At the moment, the hardest job is to keep your mind on the task at hand.
With all lay off's from doing work on the any project you do. It is keeping your mind on the bigger picture and not getting bogged down with jobs you have no control over. Jobs like stripping out the inside of the boat when you are at one end of the country and your project boat is at the other end and you have no way of getting to work on the boat because your own van or car is of the road in the local garage getting repairs done.
Then people stockpiling fuel and creating a shortage when there is not one. Because they are short sighted. This on top of having emergency surgery. It is enough to get you to loose focus.
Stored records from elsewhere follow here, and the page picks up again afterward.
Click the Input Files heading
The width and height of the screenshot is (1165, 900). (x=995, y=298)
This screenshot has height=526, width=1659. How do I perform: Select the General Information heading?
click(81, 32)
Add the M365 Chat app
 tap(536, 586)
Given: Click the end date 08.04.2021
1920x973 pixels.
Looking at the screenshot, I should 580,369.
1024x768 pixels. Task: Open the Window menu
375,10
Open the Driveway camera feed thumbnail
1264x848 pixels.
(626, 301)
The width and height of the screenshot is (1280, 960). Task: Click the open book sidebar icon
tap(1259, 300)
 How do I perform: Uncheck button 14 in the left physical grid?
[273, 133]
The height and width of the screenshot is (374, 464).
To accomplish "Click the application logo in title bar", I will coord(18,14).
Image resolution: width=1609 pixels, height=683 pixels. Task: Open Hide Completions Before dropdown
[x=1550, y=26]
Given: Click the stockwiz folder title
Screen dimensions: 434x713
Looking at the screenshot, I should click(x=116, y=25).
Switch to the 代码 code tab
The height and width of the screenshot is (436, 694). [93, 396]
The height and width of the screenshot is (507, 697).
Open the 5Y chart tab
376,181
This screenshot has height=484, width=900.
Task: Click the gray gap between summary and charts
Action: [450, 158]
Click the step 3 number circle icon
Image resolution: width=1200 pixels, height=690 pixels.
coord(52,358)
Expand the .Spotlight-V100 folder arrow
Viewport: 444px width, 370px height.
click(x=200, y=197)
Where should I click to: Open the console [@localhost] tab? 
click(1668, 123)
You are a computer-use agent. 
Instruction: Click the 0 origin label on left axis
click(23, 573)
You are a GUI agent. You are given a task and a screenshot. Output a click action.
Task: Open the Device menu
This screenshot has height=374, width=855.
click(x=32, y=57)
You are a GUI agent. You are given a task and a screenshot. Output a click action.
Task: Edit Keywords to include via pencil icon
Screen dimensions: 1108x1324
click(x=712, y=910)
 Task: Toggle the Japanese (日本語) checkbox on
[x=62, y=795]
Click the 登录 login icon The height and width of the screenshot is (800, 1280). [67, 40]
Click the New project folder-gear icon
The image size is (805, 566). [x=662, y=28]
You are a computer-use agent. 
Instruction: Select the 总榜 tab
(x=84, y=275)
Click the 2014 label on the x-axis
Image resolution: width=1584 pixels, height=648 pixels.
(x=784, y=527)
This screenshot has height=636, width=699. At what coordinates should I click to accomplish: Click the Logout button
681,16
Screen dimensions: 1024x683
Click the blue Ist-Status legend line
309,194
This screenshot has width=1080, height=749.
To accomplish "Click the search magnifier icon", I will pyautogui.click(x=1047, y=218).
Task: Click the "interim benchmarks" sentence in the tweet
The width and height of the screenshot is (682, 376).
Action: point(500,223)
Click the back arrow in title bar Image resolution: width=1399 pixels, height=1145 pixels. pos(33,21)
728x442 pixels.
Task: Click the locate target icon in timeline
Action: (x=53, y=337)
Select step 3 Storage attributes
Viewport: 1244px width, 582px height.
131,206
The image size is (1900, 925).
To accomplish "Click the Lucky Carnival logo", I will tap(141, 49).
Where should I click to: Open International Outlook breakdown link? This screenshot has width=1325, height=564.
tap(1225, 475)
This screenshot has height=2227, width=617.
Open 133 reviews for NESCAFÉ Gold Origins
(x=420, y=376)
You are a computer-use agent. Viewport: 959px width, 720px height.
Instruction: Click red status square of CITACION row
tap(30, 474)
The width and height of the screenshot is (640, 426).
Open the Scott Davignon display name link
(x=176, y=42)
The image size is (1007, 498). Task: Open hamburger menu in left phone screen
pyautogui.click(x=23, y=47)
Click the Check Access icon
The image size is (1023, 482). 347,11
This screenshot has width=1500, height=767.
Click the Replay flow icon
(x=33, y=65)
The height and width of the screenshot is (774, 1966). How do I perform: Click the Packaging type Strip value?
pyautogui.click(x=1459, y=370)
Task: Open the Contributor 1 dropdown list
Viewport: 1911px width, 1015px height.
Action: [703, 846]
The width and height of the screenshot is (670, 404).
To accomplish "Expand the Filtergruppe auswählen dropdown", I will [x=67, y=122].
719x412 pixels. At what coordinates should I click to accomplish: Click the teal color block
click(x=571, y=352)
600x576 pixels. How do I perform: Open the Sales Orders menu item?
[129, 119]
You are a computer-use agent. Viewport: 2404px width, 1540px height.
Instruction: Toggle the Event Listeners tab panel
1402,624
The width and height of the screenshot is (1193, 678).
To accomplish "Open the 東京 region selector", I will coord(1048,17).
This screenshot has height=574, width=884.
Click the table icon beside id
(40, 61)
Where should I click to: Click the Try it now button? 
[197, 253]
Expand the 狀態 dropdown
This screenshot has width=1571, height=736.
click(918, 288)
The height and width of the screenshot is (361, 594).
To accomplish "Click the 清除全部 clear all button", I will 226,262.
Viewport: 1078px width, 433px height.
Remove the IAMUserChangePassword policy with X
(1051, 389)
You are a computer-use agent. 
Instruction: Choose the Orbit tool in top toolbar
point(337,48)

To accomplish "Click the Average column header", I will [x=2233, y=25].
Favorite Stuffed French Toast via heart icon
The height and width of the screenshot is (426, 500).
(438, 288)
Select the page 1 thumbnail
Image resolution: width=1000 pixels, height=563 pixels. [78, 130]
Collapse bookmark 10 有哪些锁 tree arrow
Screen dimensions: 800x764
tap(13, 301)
So, in order to keep some focus on the project I make lists and then more lists of jobs and then rewrite them until I get a list I am happy with and then plan the way forward.
At the moment the biggest jobs on Chance are finishing off the last two areas apart from the engine room so that the hull is completely exposed and then tackle the engine room once the wheelhouse is removed. Over the few weeks I keep asking myself how would the builders have done this job. The only answer I keep coming up with is that the would remove part of the roof panels which are T&G along the edges of the wheelhouse roof to expose the ends of the roof beams and unscrewed the deck beams and the rest of the roof in one section and then lifted the engines out through the top of the wheelhouse.
So when I am up at Chance next I will get my John to remove the plywood which is over the wheelhouse roof and see if he can remove the outer T&G from the wheelhouse roof and remove the fixings in the roof beams so that the roof can be removed and refitted after the engines are removed. That is plan "A" we will see if this works and keep you all posted as to which way it goes.